This requires robust data collection systems and supplier engagement programs. Manual estimates aren’t sufficient the standard demands defensible methodologies and verification procedures.

SASB Standards: Sector Specific Requirements

Food and Beverage Sector Standards

The SASB Food & Beverage standard (FB-PF) establishes specific disclosure requirements for food exporters [4][7]. Key areas include:

Environmental Impact: Energy management, water management, food safety, and packaging environmental impacts [4].

Supply Chain Management: Supplier assessment practices, traceability systems, and remediation procedures [4].

Agricultural Products Standards

The SASB Agricultural Products standard (FB-AG) covers primary agricultural production [7][10]:

Environmental Management: Greenhouse gas emissions, water management, land use impacts, and biodiversity conservation [7].

Food Security: Strategies for managing food security risks, including climate adaptation measures [7].

Practical Implementation

For Indian exporters working with thousands of small farmers, SASB requirements create significant operational challenges. You need documented supplier assessment procedures, regular monitoring systems, and corrective action processes.
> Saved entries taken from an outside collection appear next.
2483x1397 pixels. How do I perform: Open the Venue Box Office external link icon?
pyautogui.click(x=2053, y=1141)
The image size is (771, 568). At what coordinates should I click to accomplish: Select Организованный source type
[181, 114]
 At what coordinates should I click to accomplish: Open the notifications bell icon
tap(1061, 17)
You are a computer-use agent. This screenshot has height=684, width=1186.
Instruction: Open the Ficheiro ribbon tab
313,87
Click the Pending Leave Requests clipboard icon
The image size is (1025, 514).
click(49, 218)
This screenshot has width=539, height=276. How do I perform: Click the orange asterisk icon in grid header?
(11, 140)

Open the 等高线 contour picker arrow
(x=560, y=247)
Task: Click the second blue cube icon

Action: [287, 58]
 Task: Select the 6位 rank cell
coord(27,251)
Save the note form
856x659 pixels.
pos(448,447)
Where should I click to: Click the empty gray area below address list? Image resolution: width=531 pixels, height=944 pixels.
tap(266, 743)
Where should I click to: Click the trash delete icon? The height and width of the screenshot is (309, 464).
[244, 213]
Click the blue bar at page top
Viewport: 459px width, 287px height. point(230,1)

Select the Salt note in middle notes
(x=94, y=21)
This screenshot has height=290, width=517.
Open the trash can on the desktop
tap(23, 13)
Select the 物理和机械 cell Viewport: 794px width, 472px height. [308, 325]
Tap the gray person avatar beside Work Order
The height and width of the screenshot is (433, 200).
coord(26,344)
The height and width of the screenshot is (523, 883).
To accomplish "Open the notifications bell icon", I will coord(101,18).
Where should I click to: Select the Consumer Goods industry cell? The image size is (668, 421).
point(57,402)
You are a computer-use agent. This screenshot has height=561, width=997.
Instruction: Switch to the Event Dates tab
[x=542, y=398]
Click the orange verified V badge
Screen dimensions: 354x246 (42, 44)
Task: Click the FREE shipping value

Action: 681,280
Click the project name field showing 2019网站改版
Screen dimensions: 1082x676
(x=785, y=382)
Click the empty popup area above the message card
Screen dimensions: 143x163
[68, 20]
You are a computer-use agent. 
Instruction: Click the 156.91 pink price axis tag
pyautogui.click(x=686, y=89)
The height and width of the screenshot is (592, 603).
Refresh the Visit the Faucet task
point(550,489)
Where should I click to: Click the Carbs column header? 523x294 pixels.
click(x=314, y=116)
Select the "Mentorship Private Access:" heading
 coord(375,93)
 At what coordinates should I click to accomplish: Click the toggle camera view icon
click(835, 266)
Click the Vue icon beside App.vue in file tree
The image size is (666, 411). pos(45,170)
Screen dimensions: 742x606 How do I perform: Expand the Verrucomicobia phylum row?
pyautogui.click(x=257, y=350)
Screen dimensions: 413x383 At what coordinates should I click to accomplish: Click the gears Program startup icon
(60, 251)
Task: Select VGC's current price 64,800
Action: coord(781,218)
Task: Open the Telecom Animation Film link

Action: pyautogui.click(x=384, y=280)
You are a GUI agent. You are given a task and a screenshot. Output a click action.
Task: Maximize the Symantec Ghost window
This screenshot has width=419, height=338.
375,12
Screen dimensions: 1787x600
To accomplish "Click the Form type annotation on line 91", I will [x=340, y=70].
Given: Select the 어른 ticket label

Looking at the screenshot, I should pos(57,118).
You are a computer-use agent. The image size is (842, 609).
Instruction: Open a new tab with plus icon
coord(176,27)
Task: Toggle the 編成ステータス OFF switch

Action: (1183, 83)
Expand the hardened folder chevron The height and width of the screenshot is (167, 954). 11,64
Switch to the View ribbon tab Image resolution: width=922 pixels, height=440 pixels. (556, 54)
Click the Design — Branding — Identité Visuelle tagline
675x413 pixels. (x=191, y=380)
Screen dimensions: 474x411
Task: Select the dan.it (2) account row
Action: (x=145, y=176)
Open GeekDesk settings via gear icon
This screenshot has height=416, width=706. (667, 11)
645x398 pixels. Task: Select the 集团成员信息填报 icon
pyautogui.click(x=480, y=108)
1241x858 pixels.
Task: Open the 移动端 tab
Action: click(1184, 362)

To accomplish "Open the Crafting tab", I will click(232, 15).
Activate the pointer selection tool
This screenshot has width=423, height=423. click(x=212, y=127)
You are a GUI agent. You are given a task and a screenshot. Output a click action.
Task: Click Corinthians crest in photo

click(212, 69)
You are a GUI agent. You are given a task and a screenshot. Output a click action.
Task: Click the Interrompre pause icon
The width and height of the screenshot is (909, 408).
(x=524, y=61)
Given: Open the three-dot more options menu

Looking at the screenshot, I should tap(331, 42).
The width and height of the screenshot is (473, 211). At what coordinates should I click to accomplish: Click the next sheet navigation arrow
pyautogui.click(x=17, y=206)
These aren’t aspirational goals they’re becoming contractual requirements for accessing international markets.

Legal Risk Exposure and Liability

Contract Law Implications

Export contracts increasingly include sustainability performance warranties and ESG compliance representations. Breach of these obligations can result in contract termination, damages claims, or payment refusal for delivered goods.

Courts are treating sustainability commitments as material contract terms, not aspirational statements. Recent arbitral awards have enforced ESG performance clauses and awarded damages for breaches [2].

Securities and Financial Reporting Risks

For companies accessing international capital markets, misleading sustainability disclosures can create securities law liability. The U.S. SEC has proposed treating climate-related misstatements with the same severity as financial statement fraud.

Supply Chain Due Diligence Laws

European supply chain due diligence laws create mandatory monitoring obligations that flow down to Indian suppliers. German companies must assess and monitor supplier labor and environmental practices under the Supply Chain Due Diligence Act [11]. EU companies face similar obligations under the proposed CSDDD.

If you’re supplying German or EU companies, you’re subject to these monitoring requirements whether you realize it or not. Non-compliance can result in contract termination or legal action.

Building a Compliance Framework

Documentation and Governance

The most critical legal protection is comprehensive documentation. You need written procedures for sustainability risk management, supplier assessment, quality control, and environmental monitoring. In legal disputes, your documentation determines whether you can defend your practices.

Even small companies need documented governance procedures for ESG decision making. This means clear responsibility assignments and decision-making procedures that can withstand legal scrutiny.

Supplier Relationship Management

Update supplier contracts to include specific sustainability performance requirements, monitoring rights, and remediation obligations. Generic quality clauses are insufficient you need detailed ESG performance specifications.

Implement regular supplier audit procedures and monitoring activities. The legal standard is shifting toward continuous monitoring rather than periodic assessments.

Maintain comprehensive traceability records. Full supply chain traceability is becoming legally mandatory, not just best practice.

Data Management and Verification

Invest in robust data collection systems that support third-party verification. Manual record-keeping cannot withstand the scrutiny these disclosures receive.

Engage qualified sustainability consultants and legal advisors who understand both technical requirements and legal implications. ESG reporting requires specialized expertise to avoid liability exposure.

Insurance and Risk Mitigation

ESG related liability exposure is real and growing. Obtain insurance coverage that addresses sustainability related claims and regulatory penalties.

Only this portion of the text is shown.